C’est le souvenir le plus marquant que Gérard Cimiotti garde de cette expérience musicale. Sa longue et très riche carrière avait par la suite conduit ce grand monsieur de la musique mauricienne vers d’autres projets. “Durant toutes ces années, j’ai accompagné d’autres artistes dans leurs projets, sans vraiment réaliser quelque chose pour moi.”
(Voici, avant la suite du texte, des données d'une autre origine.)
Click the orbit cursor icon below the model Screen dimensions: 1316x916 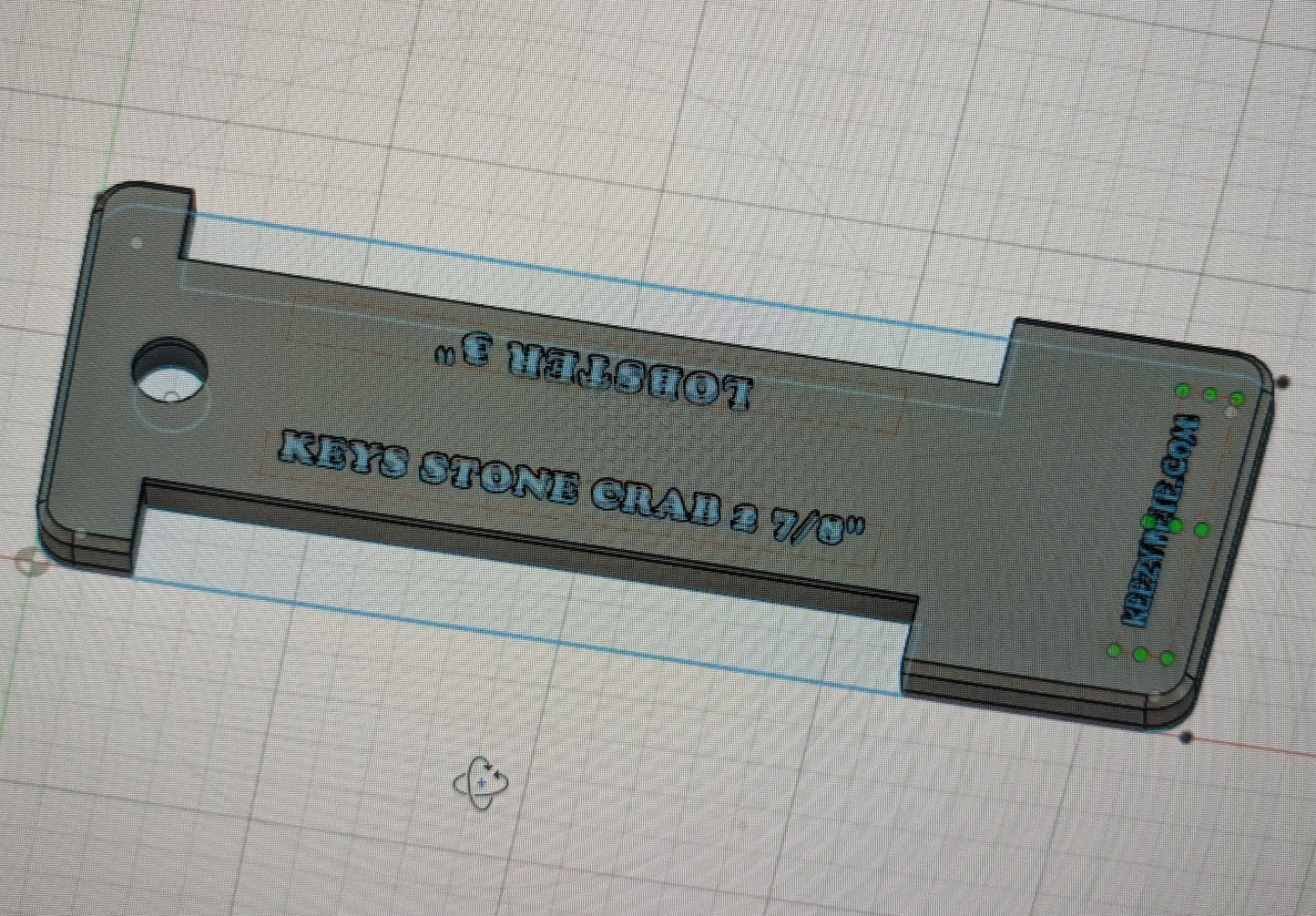point(481,782)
Le personnage resta ainsi dans l’ombre pendant quelques années jusqu’à ce que l’on lui rapporta une anecdote. Au cours d’une discussion à la MASA, un jeune artiste interrogea les autres sur le travail de ce Gérard Cimiotti, qui lui était inconnu. Il y eut chez le musicien comme une réaction d’orgueil. “Je me suis rendu compte qu’il y a une génération pour qui je suis inconnu.” Pour combler cette lacune, mais aussi pour se faire plaisir, il décida d’apporter une contribution à la MASA Artist Solidarity Scheme en enregistrant Classic goes Sega.
Alala Mozart.
Douze morceaux de musique classique empruntés aux plus grands compositeurs figurent sur cet album, avec, en bonus, une compilation composée d’extraits. Strauss, Mozart, Rubinstein, Bizet, Wagner, Luigi Denza, Offenbach, Schubert, Rossini, Verdi, Ponchielli… Gérard Cimiotti les a tous passés en revue, dans l’intimité de son studio où les titres ont été retravaillés l’un après l’autre.
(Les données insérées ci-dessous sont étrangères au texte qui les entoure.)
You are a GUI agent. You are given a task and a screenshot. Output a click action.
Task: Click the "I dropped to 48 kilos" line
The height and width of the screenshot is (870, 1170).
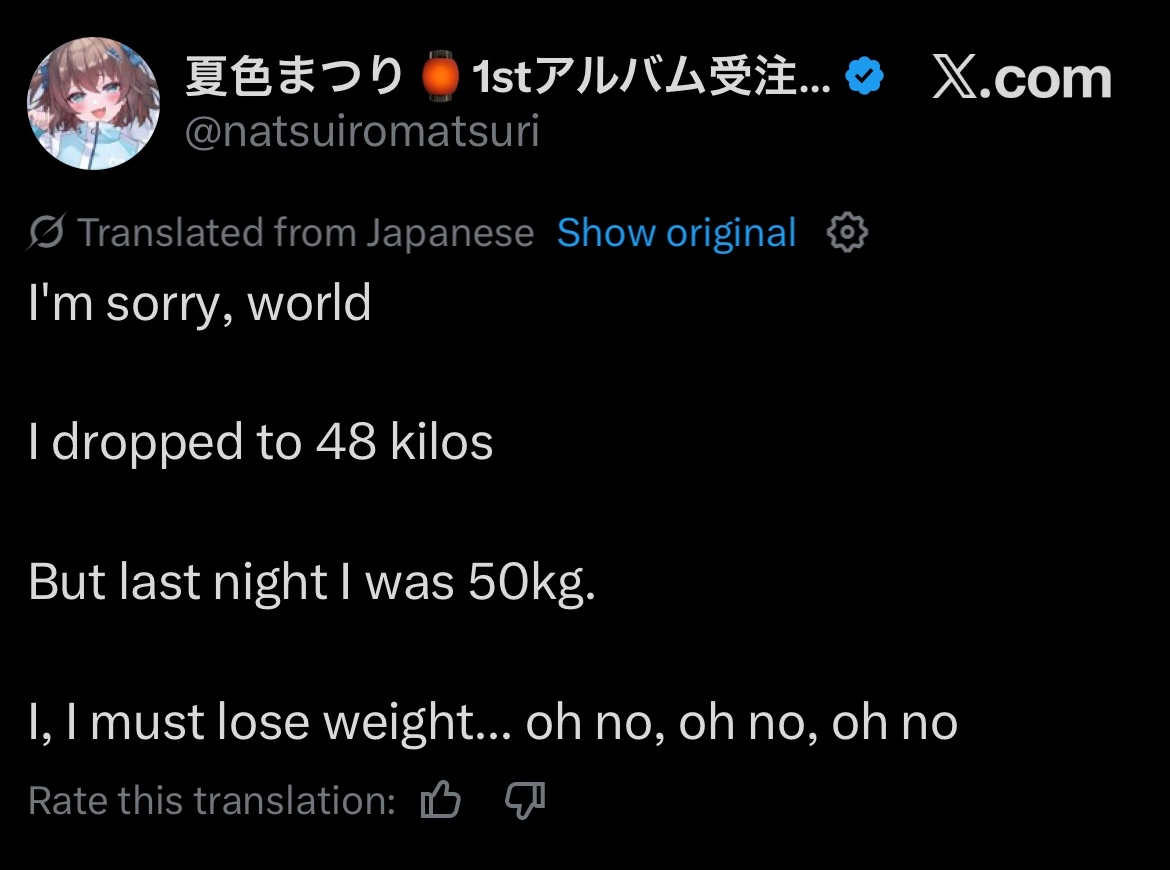click(x=261, y=442)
Le principe est simple : il a repris chaque morceau et les a interprétés en les accompagnant d’un rythme de séga d’ambiance. Le résultat est bluffant. En sus de la dimension humoristique de l’initiative, Gérard Cimiotti offre une oeuvre originale que les mélomanes sauront certainement apprécier.
Jeux interdits.
Classic goes Sega est aussi une occasion agréable de retrouver dans ses oeuvres l’un des plus grands personnages de la musique mauricienne de ces dernières décennies. Car Gérard Cimiotti a été de presque tous les grands moments et révolutions vécus par la musique à Maurice depuis les années 60. La contribution de l’homme, fait OBE en 1988, a été reconnue par l’État.
Parlant de son album, Gérard Cimiotti rappelle qu’à l’origine, il n’est pas un musicien classique. “Je suis un musicien de variétés. Ce qui veut dire que je joue avant tout pour le public que je vois devant moi et que je m’adapte pour lui offrir une musique qui lui fera plaisir.”
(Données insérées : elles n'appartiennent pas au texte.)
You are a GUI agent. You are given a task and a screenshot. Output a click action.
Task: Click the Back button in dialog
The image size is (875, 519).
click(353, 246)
Sur Classic goes Sega, le musicien a respecté ce principe, tenant en compte les sensibilités du public, qu’il soit mauricien ou d’ailleurs. En parfait alchimiste, il réussit la fusion entre le séga et le classique. “Je veux aussi démontrer toute la richesse du séga à travers cet album. Le séga est un style unique que nous avons dans le sang.”
Émotions.
Sur les murs de son studio, l’homme étale de nombreux souvenirs en images. On le retrouve dans les différents spectacles qu’il a animés ou encore aux côtés de célébrités de la musique : Clayderman, Tom Jones, Patrick Sébastien, Georges Benson, Maurane, entre autres.
À 70 ans, Gérard Cimiotti conserve la même passion pour la musique. En sus de travailler sur différents projets qui se présentent à lui, il anime chaque vendredi les soirées de ballroom dancing du Klondike. “La musique est joyeuse, elle est gaie. Je continue à jouer pour toutes les émotions qu’elle me procure”, dit-il.